Set exercise: Count how many lines of the data below contain the string "computer", with case taken into account. Reply with the number alone.

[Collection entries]
########################################
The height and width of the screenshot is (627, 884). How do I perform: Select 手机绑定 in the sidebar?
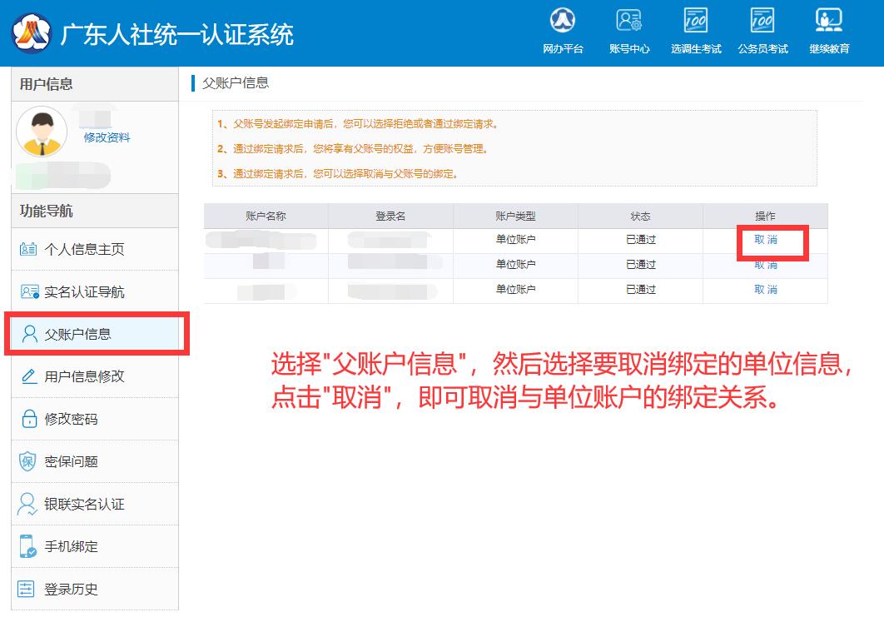pyautogui.click(x=71, y=546)
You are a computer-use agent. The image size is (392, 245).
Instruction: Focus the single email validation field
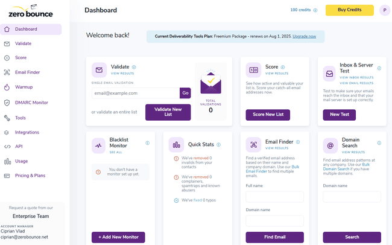click(135, 93)
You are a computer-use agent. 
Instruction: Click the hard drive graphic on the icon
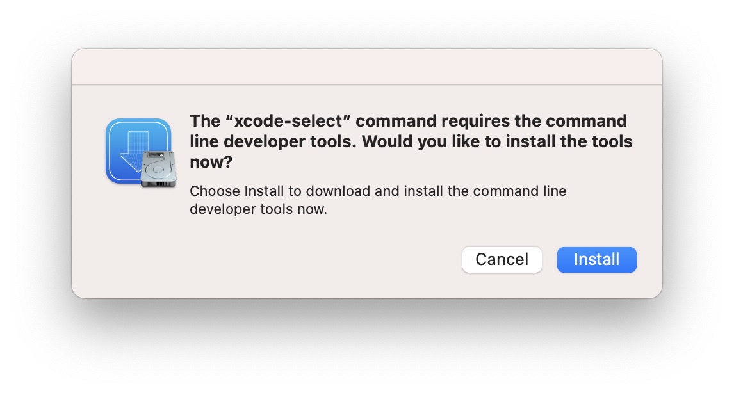[x=157, y=170]
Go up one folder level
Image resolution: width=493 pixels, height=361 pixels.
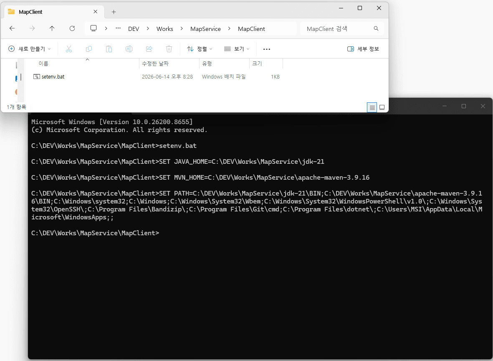click(52, 29)
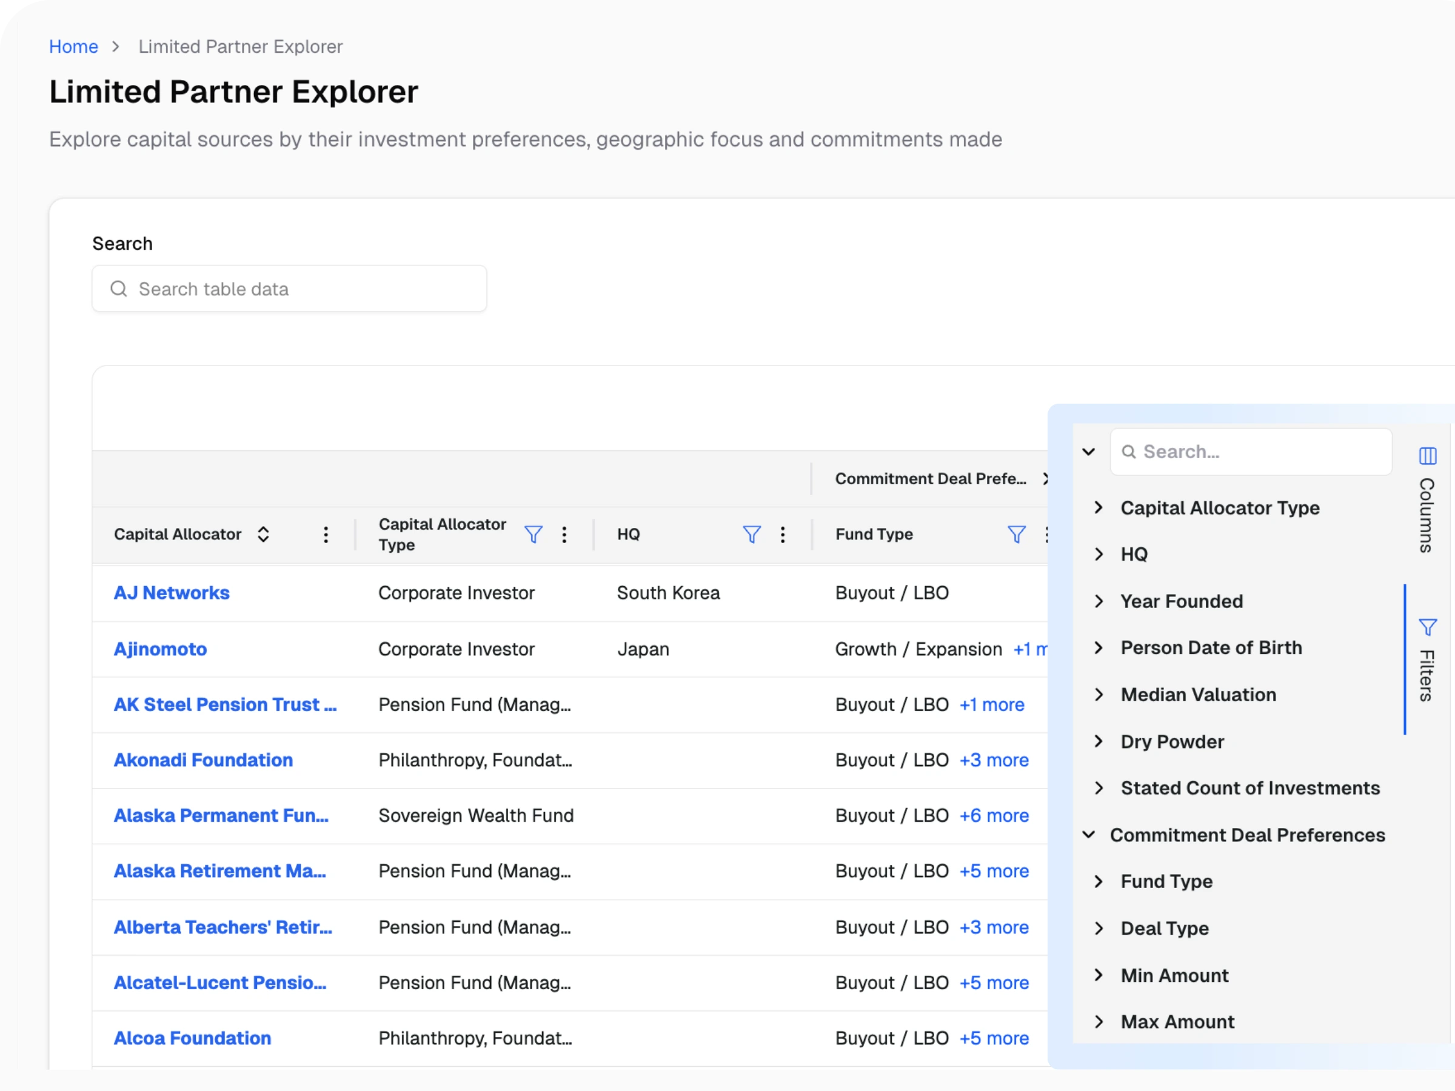Click the Capital Allocator Type filter icon
Image resolution: width=1455 pixels, height=1091 pixels.
[533, 535]
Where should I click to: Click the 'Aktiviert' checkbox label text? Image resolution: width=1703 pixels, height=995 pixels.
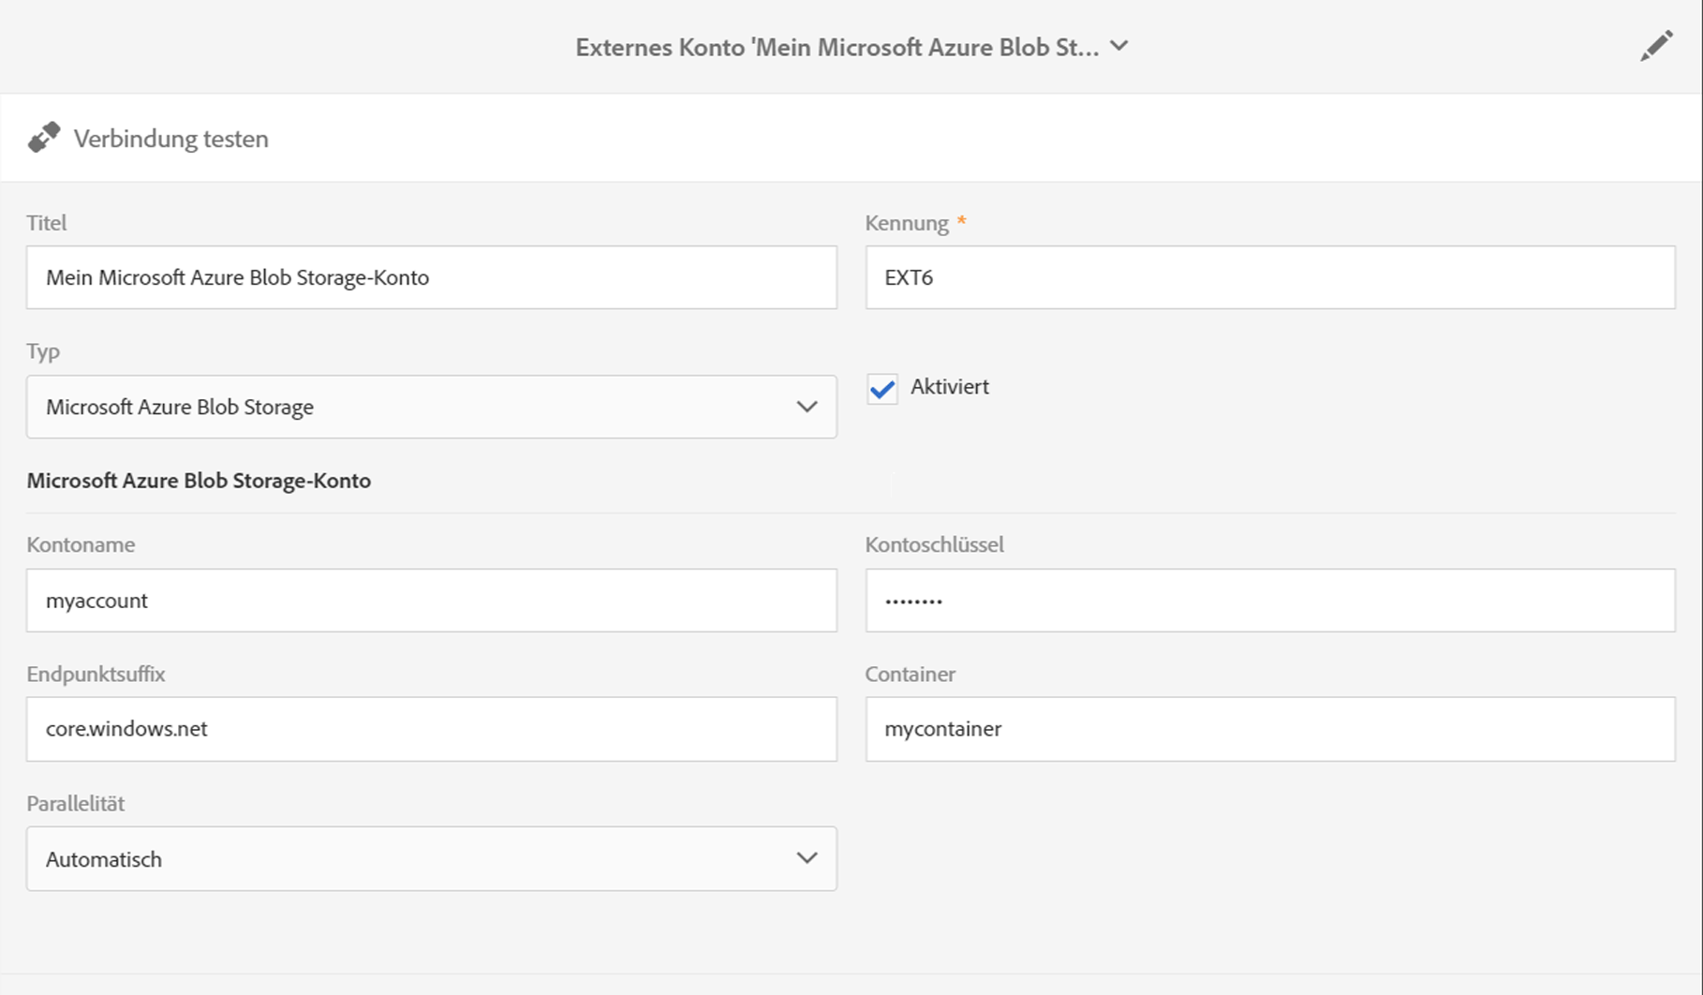(949, 386)

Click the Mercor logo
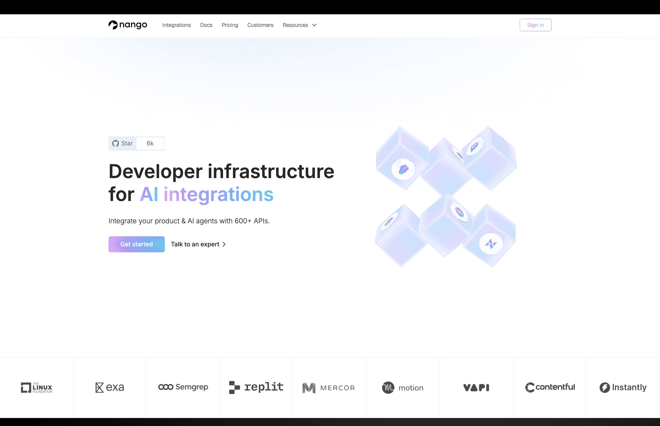click(328, 388)
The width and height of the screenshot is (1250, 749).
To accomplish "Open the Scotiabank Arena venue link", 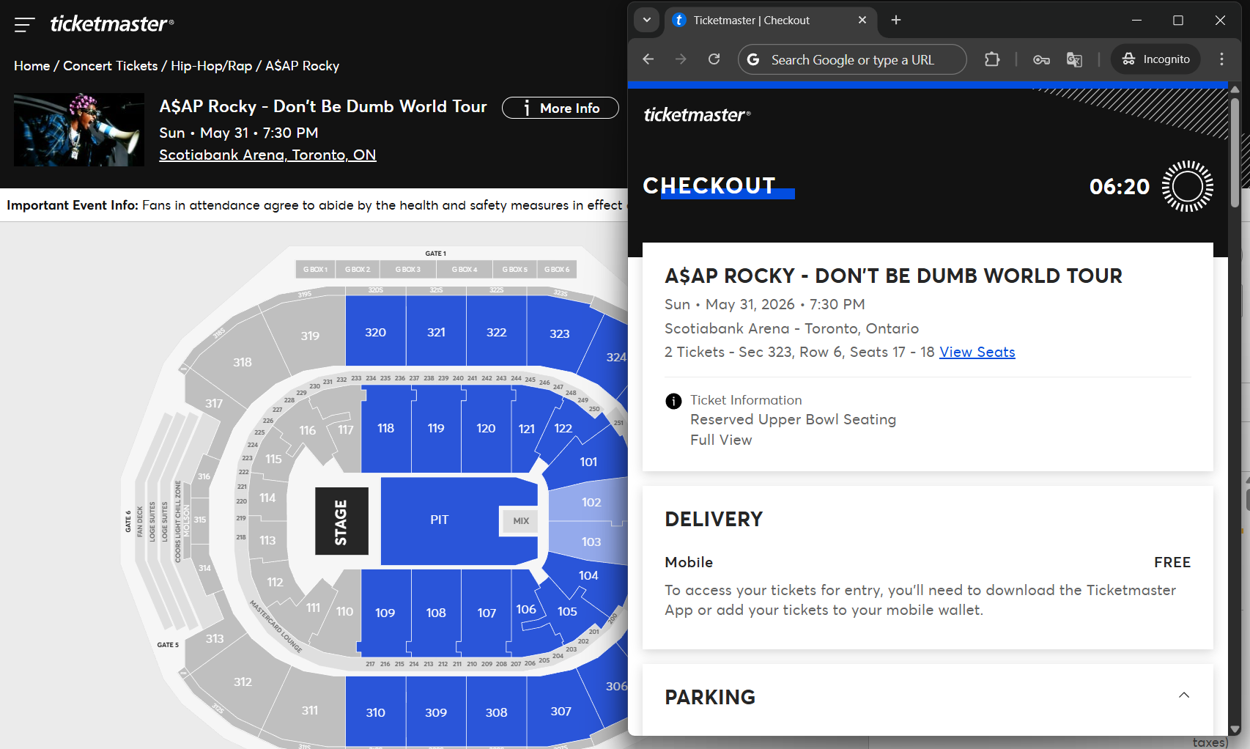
########################################
Result of the exercise: 2